====== Article
Description

[Résumé]
Nous analysons, à Marseille, les différentes stratégies urbaines de communication et de valorisation territoriales liées au street art et à l’image qu’il véhicule, en fonction du rôle différencié que les acteurs de la ville (politique, associatif, privé) lui confèrent. Pour ce faire, nous montrons comment les fresques créées dans le quartier du Panier permettent de créer un paysage urbain coloré, et insolite pour les touristes de croisière, tandis qu'elles enrichissent l'image de quartier « créatif » du cours Julien, et qu'elles transforment un projet décrié d'autoroute lourd de nuisances en galerie d'art à ciel ouvert. Dans ces trois terrains, nous montrons en contrepoint que, si l’institutionnalisation du street art est pratiquée de multiples manières, elle provoque des oppositions marquées et questionne les fondamentaux de cette pratique à l’origine vandale.
[Abstract]
In this article, we analyze, in Marseille, the different urban strategies of communication and territorial development linked to street art and the image it conveys, according to the differentiated role that the actors of the city (political, associative, private) give it. To do this, we show how street art created in the Panier district make it possible to create a colorful urban landscape, unusual for cruise tourists, while street art develops the image of the "creative" district of the Cours Julien, and transforms a maligned highway project with nuisances into an open-air art gallery. In these three fields, we also show that, if the institutionalization of street art is practiced in multiple ways, it provokes marked social opposition and questions the fundamentals of this practice which was originally vandal.
[Extrait]
"Consciente de sa nouvelle dynamique urbaine, la ville de Marseille s’est positionnée en matière de culture et de créativité comme levier de développement de la métropole et vecteur de changement d’images, grâce notamment à son titre, obtenu en 2013, de capitale européenne de la culture (Grésillon, 2011). La municipalité a fait le choix de promouvoir des infrastructures culturelles, créatives et commerciales pour devenir une destination phare du tourisme de croisière méditerranéen. Le Mucem, la Villa Méditerrannée, font ainsi office de symbole du renouveau culturel marseillais, au même titre que la Friche de la Belle de Mai, tandis que les mégas centres commerciaux comme les Terrasses du Port, et le réaménagement du centre-ville, visent à proposer un centre-ville apaisé, propice à la promenade. Dans le cadre de cette tentative de définition d’une nouvelle image de la ville, plus attractive, plus moderne, plus dynamique, les arts de rue ont été mobilisés, même si ce n’est qu’au début des années 2010 que la municipalité marseillaise a commencé à soutenir la production de street art dans certains quartiers de la ville. Dans le cadre de la rénovation du centre-ville de Marseille, de l’extension du périmètre du projet d’Euroméditerranée, et d’une recherche perpétuelle de singularité territoriale, les pouvoirs publics ont, en effet, commencé à percevoir les externalités positives en termes de communication urbaine et d’attractivité touristique d’une progressive institutionnalisation de ces images/écrits subversifs fortement « instagrammables » (AGAM, 2020).
============
====== Données fournies
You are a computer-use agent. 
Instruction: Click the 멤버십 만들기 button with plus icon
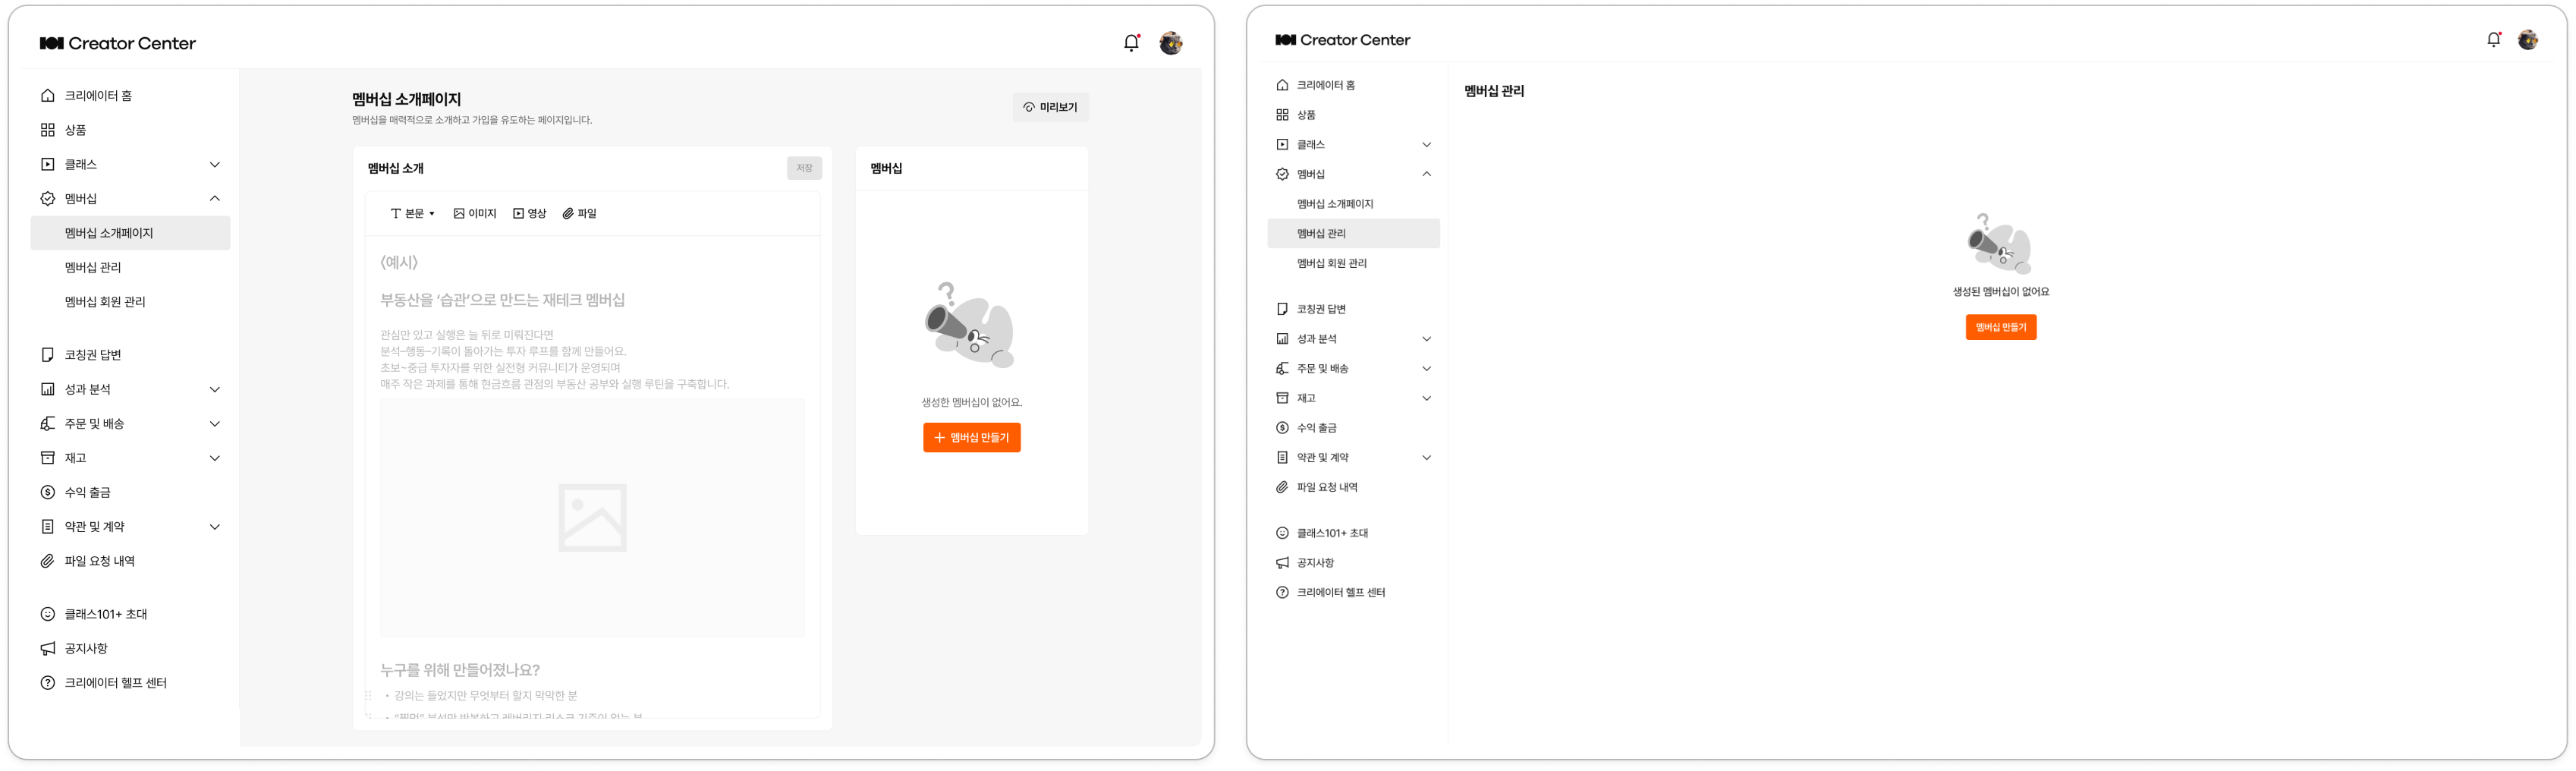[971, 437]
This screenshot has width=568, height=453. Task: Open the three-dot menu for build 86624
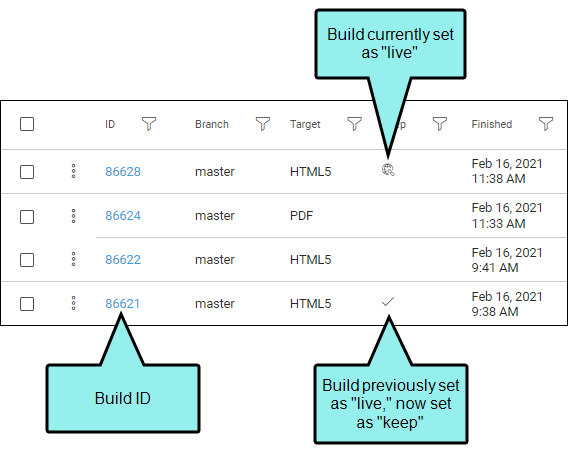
============
Consigne =>
Selon l'article sur le street art à Marseille, en quelle année la ville a-t-elle obtenu le titre de capitale européenne de la culture ? Les données ne servent pas pour cet exercice.

Réponse =>
En 2013.